··· MATERIAL PROVIDED

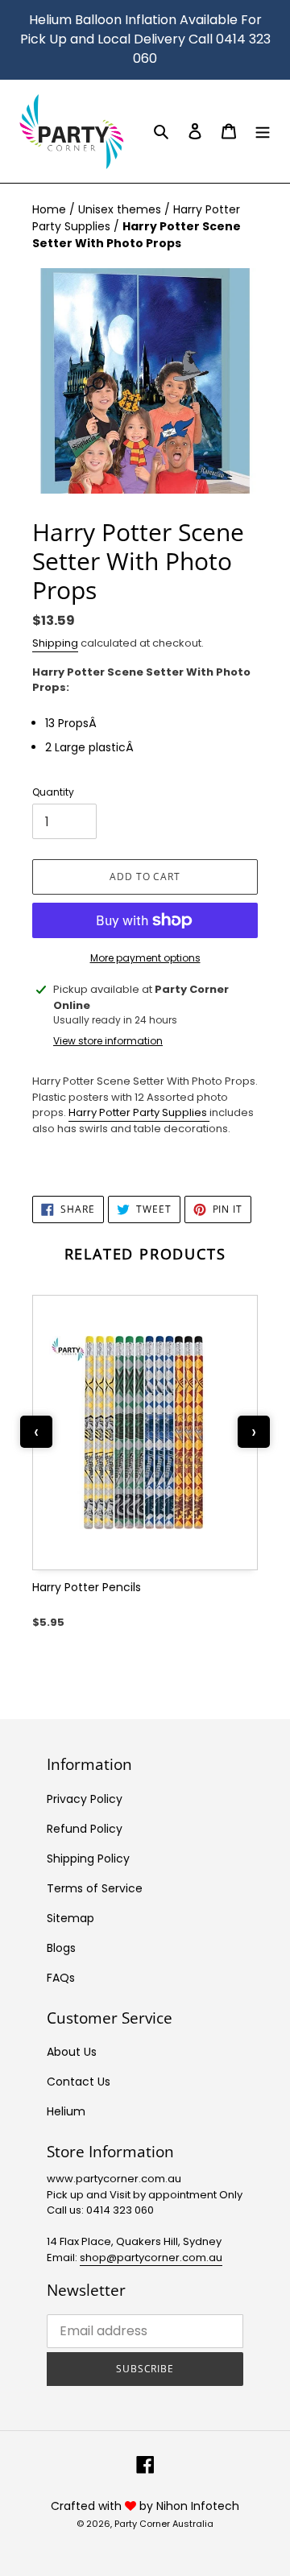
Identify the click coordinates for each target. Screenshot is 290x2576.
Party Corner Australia (163, 2523)
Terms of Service (95, 1888)
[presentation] (36, 1432)
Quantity (53, 792)
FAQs (61, 1978)
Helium (66, 2111)
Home (50, 209)
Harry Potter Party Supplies (138, 1112)
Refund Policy (84, 1829)
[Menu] (263, 130)
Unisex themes (121, 209)
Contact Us (78, 2082)
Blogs (61, 1948)
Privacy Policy (84, 1799)
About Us (72, 2052)
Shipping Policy (88, 1858)
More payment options (145, 958)
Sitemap (70, 1918)
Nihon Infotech (197, 2506)
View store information (108, 1041)
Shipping (55, 643)
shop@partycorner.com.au (151, 2257)
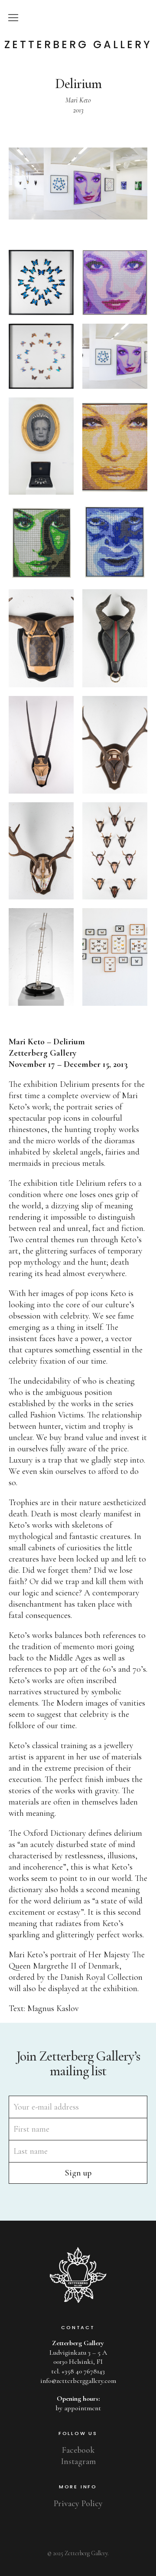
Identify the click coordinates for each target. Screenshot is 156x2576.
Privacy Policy (78, 2503)
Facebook (78, 2450)
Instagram (78, 2461)
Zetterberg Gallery (78, 44)
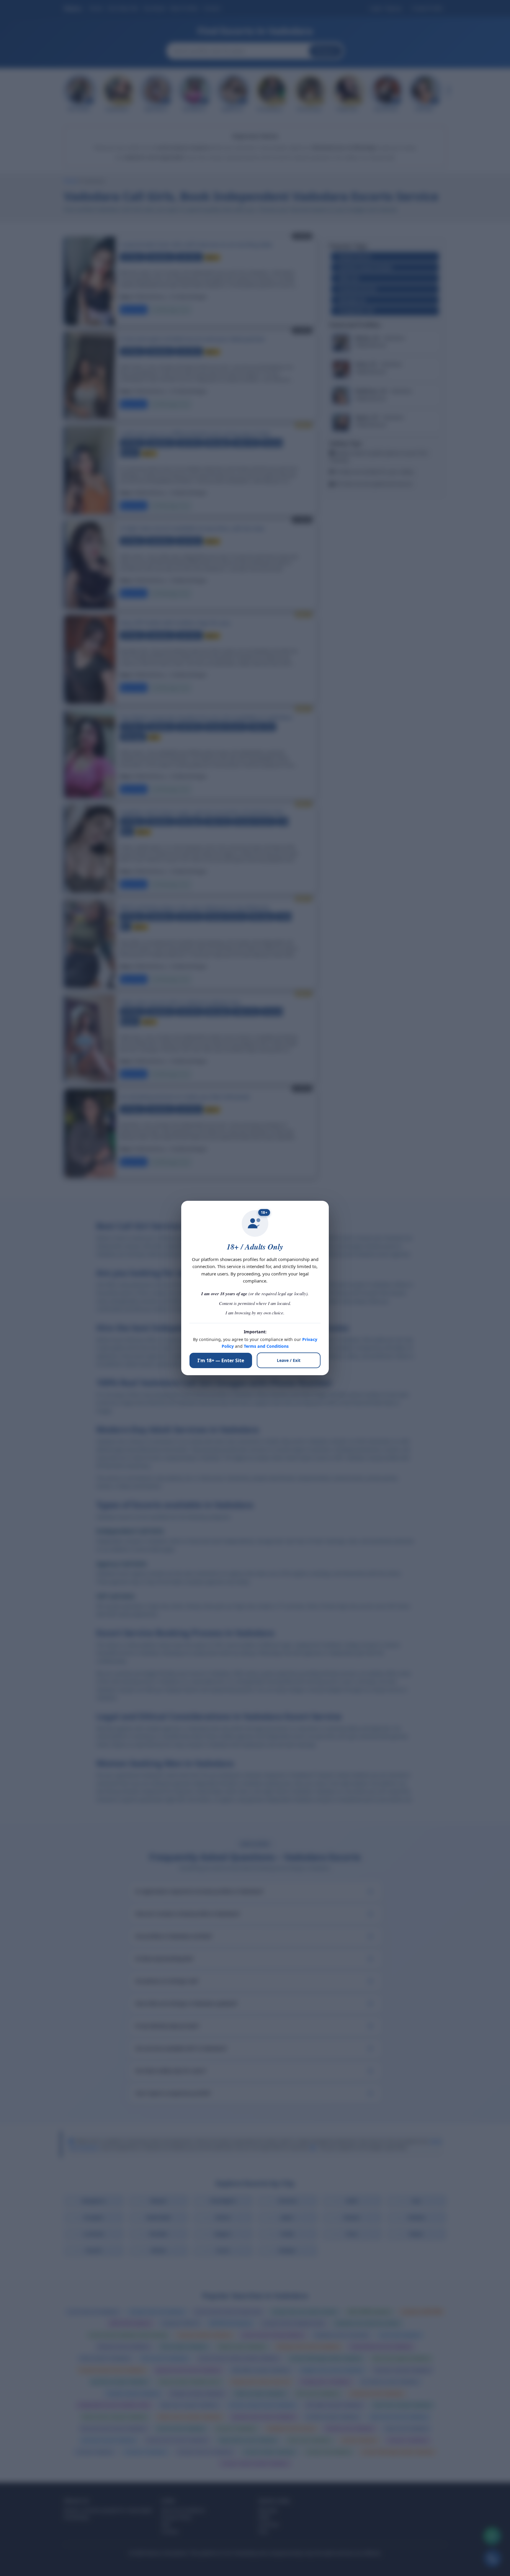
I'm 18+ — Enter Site (220, 1360)
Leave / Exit (288, 1360)
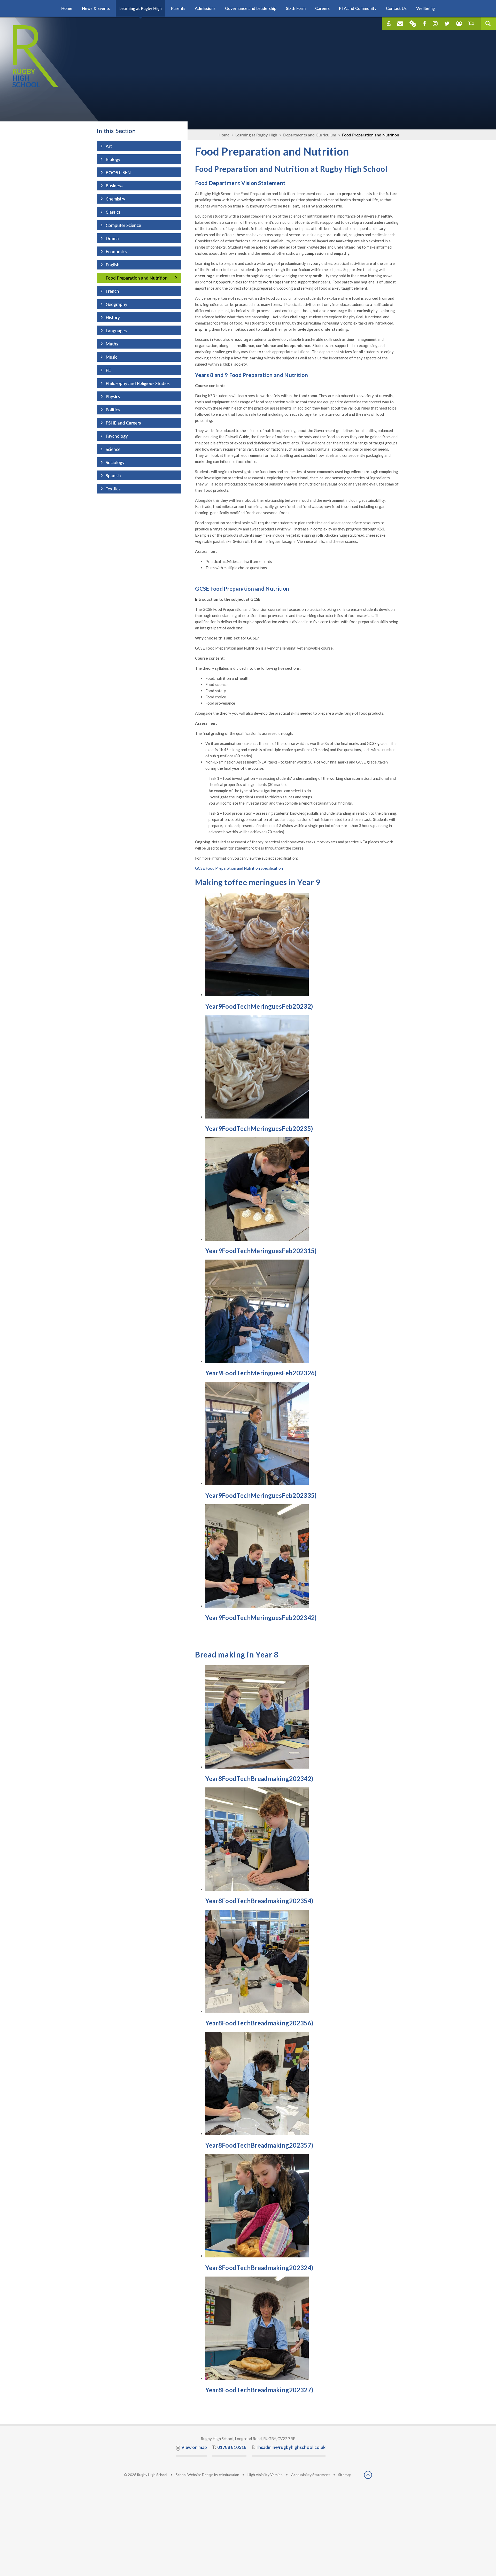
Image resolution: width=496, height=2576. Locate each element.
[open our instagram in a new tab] (435, 23)
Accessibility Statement (310, 2474)
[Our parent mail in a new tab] (412, 23)
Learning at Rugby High (256, 134)
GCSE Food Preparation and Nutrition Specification (239, 868)
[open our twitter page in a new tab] (447, 23)
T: (229, 2447)
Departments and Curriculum (309, 134)
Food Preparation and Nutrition (370, 134)
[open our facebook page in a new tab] (424, 23)
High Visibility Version (265, 2474)
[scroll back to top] (368, 2475)
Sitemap (344, 2474)
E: (289, 2447)
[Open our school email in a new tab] (400, 23)
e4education (229, 2474)
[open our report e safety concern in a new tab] (471, 23)
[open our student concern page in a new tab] (459, 23)
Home (224, 134)
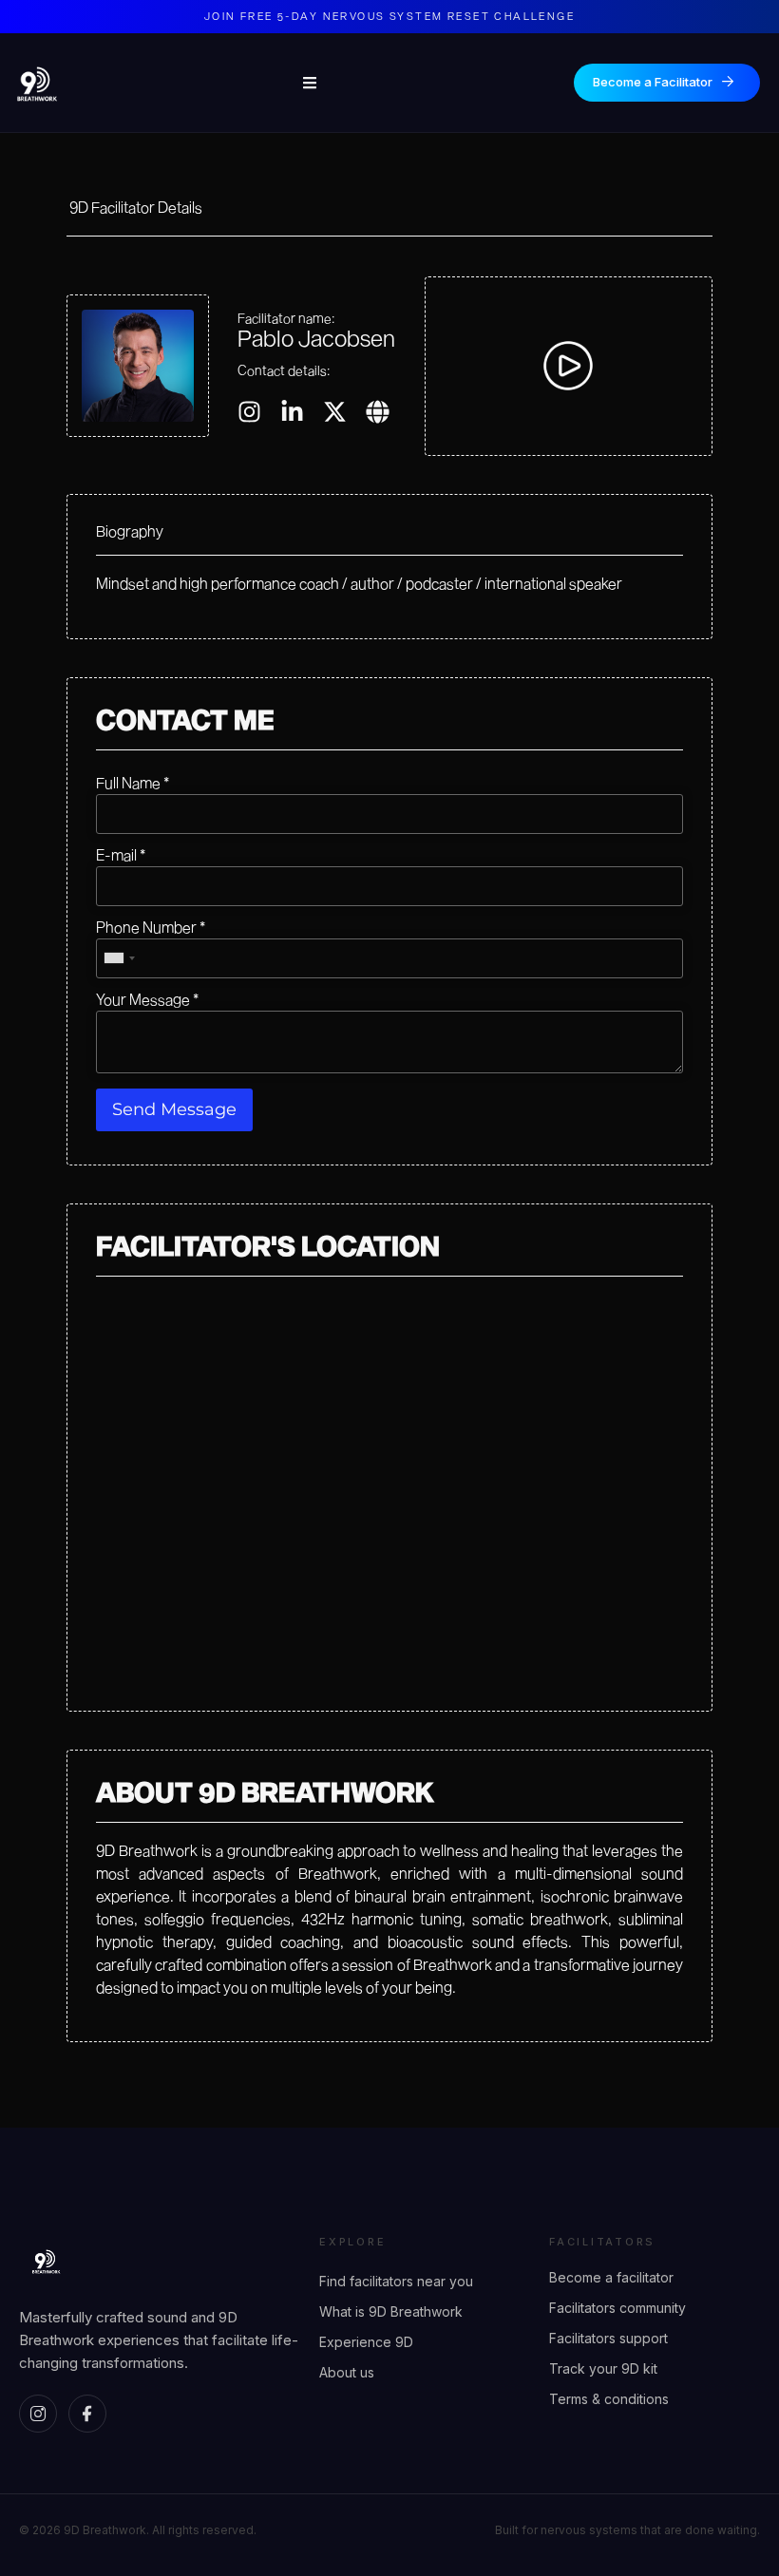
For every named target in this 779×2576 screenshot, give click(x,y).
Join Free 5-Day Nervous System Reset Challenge (389, 15)
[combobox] (119, 958)
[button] (568, 365)
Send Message (174, 1109)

······

INSTRUCTIONS FOR THE TASK. Nothing but the lines from the start of the records through the line holding "[open our report" should be printed, exactly as written and with the pictures left out.

ANSWER BOX.
Identify the click coordinates for each target. Screenshot is 290x2576.
Party Corner Australia (163, 2523)
Terms of Service (95, 1888)
[presentation] (36, 1432)
Quantity (53, 792)
FAQs (61, 1978)
Helium (66, 2111)
Home (50, 209)
Harry Potter Party Supplies (138, 1112)
Refund Policy (84, 1829)
[Menu] (263, 130)
Unisex themes (121, 209)
Contact Us (78, 2082)
Blogs (61, 1948)
Privacy Policy (84, 1799)
About Us (72, 2052)
Shipping Policy (88, 1858)
More payment options (145, 958)
Sitemap (70, 1918)
Nihon Infotech (197, 2506)
View store information (108, 1041)
Shipping (55, 643)
shop@partycorner.com.au (151, 2257)
Identify the click coordinates for each target. Screenshot is 156x2576.
Privacy Policy (78, 2503)
Facebook (78, 2450)
Instagram (78, 2461)
Zetterberg Gallery (78, 44)
I'm 18+ — Enter Site (220, 1360)
Leave / Exit (288, 1360)
Image resolution: width=496, height=2576. Locate each element.
[open our instagram in a new tab] (435, 23)
Accessibility Statement (310, 2474)
[Our parent mail in a new tab] (412, 23)
Learning at Rugby High (256, 134)
GCSE Food Preparation and Nutrition Specification (239, 868)
[open our twitter page in a new tab] (447, 23)
T: (229, 2447)
Departments and Curriculum (309, 134)
Food Preparation and Nutrition (370, 134)
[open our facebook page in a new tab] (424, 23)
High Visibility Version (265, 2474)
[scroll back to top] (368, 2475)
Sitemap (344, 2474)
E: (289, 2447)
[Open our school email in a new tab] (400, 23)
e4education (229, 2474)
[open our report e safety concern in a new tab] (471, 23)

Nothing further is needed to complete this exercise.